Was sent .wdb and don't have MS Works. 

Cannot find MS Works reader to download.

Can I convert .wdb to xls or access?

If so, how? Thank you. L


----------



## kiwiguy (Aug 17, 2003)

Microsoft apparently does not provide an import ability for Excel Works database files later than version 2. 
You need to save each file out of Works manually into .xls compatable formats, or buy a third party conversion program as far as I am aware. Hopefully someone else may know more, but my advice would be to get the person who created it to export it in another format?


----------



## shetawk (Sep 5, 2005)

Is there a universal format available? 

This is a mailing list for a no-kill animal shelter and my job as volunteer is to send a mailing.
Thank you. L


----------



## letchworth (Jul 2, 2005)

OpenOffice spreadsheet will read Excel files (as well as create files readable in Excel.) Everybody wins: your rich friends with Excel can read it--- your poor volunteer organization wins because they can store stuff in Excel format without spending a dime.

Problem is you still have to transfer things into Excel format (.xls compatable formats), but that is a "one-time" thing; hopefully the person who provided the file can make that tansfer for you in their Works program. (Some versions of Excel are able to make the conversion- look at the help file to see how).

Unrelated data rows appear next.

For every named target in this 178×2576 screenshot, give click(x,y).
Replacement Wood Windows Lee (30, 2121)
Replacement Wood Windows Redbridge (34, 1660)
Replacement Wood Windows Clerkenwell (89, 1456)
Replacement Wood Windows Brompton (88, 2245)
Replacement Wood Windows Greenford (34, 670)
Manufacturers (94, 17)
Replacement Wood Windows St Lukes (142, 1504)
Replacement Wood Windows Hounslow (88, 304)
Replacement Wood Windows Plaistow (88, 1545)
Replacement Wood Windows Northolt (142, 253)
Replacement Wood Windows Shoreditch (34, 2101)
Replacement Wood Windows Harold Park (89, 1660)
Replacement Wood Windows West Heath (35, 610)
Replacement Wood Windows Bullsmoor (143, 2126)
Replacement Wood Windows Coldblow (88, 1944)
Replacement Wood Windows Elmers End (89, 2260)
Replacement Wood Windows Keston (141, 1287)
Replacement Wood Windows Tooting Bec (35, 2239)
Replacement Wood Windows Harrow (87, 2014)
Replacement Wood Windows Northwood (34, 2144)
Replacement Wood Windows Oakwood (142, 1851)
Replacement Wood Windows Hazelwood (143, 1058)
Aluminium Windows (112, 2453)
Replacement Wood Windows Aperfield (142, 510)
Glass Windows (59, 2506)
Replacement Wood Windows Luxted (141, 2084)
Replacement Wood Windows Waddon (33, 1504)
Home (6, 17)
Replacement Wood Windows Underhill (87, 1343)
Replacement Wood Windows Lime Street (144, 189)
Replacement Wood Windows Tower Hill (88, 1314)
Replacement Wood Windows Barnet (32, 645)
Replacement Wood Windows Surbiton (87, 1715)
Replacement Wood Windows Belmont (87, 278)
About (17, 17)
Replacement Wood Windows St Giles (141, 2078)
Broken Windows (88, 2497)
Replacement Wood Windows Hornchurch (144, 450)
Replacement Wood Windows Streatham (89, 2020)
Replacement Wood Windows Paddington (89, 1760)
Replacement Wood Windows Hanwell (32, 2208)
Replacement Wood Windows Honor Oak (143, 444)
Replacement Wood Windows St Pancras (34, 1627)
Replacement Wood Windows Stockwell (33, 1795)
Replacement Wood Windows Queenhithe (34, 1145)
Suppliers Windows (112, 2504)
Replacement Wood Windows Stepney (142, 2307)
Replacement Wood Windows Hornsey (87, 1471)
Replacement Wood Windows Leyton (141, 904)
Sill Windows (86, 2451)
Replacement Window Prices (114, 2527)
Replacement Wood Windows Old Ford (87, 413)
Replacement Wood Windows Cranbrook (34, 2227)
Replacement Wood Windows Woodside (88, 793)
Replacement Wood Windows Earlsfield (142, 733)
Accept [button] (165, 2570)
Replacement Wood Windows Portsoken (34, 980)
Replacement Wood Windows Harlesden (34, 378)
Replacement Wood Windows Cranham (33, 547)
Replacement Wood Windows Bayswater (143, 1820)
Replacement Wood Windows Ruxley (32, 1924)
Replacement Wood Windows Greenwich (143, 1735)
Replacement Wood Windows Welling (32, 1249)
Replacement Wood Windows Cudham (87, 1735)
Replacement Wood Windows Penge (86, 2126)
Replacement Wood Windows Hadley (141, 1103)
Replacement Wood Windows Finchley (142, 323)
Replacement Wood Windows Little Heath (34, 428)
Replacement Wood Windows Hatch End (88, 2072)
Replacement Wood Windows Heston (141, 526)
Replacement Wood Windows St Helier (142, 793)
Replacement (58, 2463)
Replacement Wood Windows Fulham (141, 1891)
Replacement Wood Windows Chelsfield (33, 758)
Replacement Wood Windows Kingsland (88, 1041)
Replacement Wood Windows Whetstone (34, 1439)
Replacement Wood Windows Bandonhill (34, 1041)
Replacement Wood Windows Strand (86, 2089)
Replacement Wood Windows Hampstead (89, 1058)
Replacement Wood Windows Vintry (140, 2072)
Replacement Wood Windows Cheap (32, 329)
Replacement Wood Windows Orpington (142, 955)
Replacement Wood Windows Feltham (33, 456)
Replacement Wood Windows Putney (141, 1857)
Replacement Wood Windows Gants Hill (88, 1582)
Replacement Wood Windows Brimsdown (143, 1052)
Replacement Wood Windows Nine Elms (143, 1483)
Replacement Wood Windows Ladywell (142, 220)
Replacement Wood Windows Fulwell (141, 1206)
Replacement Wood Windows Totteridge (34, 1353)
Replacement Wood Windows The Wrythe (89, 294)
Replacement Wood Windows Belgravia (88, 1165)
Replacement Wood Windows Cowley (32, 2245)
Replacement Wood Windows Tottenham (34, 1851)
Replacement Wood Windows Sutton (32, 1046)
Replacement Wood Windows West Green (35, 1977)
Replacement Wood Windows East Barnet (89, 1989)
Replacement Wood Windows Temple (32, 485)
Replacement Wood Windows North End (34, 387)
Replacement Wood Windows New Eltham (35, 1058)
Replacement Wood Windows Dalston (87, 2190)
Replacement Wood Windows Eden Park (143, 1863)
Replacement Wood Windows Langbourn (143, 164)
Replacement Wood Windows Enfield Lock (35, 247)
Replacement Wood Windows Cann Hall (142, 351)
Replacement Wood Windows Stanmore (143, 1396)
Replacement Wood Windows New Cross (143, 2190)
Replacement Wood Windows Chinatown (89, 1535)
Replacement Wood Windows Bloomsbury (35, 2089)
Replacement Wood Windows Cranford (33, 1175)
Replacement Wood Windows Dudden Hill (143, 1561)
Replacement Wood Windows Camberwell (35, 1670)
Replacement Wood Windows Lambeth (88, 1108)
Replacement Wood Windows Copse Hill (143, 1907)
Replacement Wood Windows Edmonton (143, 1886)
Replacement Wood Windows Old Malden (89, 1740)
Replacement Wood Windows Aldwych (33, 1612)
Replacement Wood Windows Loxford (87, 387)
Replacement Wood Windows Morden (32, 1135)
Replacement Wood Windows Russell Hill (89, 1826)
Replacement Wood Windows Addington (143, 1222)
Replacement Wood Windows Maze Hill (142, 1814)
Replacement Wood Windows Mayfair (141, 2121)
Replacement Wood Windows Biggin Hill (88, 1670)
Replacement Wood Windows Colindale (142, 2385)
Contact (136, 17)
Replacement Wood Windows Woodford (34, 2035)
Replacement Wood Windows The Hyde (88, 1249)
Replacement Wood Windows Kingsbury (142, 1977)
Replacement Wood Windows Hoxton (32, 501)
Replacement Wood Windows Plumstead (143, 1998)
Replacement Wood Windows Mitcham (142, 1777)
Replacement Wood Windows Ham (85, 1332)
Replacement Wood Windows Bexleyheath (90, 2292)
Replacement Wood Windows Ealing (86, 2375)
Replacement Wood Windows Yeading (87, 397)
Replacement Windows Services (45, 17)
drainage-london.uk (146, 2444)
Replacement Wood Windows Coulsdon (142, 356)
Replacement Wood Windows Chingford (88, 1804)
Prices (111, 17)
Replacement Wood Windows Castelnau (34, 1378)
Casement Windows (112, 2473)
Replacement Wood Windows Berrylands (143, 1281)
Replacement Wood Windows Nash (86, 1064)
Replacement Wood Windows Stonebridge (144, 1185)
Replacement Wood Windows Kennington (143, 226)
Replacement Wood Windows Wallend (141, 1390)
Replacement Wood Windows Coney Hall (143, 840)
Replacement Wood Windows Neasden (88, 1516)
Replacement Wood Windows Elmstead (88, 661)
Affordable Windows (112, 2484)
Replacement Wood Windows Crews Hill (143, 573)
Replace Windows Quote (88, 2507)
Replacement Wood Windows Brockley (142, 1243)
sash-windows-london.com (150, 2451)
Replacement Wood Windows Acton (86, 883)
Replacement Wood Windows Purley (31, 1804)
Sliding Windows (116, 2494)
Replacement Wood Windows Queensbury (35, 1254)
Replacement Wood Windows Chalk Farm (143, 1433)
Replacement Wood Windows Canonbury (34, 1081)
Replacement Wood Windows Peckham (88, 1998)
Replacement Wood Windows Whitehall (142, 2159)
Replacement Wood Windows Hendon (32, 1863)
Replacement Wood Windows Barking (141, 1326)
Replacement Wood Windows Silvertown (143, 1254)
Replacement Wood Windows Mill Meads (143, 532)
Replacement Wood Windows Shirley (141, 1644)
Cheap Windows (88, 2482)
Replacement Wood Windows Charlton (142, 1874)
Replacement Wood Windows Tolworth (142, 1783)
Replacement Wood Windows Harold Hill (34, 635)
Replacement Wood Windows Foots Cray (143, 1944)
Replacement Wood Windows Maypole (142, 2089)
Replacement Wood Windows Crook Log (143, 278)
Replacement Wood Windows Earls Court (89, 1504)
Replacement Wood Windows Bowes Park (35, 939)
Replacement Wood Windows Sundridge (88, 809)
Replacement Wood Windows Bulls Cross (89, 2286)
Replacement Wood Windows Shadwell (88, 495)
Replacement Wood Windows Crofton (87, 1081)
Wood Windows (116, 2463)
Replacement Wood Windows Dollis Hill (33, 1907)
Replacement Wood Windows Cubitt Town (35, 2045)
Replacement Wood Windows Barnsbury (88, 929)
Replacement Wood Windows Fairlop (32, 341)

Check out OpenOffice-- it is a real blessing to volunteer organizations (or cash-starved students).
http://www.openoffice.org/

MSWorks is somewhat of an Albatross (even MS doesn't really support it-- ). It is not just a stripped down version of MSOffice, it is more of an orphan than anything.

I hope you can find someone to transfer the file for you- I would be glad to help except I do not have a new enough version.
letchworth


----------



## kiwiguy (Aug 17, 2003)

The "universal format" would probably be .csv (comma separated values).

Like letchworth, I also agree that nobody should use MS Works, its just an orphan in these cases.


----------



## shetawk (Sep 5, 2005)

<hopefully the person who provided the file can make that tansfer for you in their Works program. (Some versions of Excel are able to make the conversion- look at the help file to see how).>

One of the versions is wrong type to convert in excel. Even checked "help" and couldn't do it. Don't feel like spending $60 for conversion program for a one time thing. Yikes!!!

I have sent files to others who had works by posting to my website or copy/pasting in Word or having them use excel or/and Word reader. Just cannot do it the other way around.

Thank you. ST


----------



## letchworth (Jul 2, 2005)

Have you tried the .csv format? (Having the guy who sent it in the first place try to save the file as .csv and then opening that in Excel or OpenOffice??)

letchworth


----------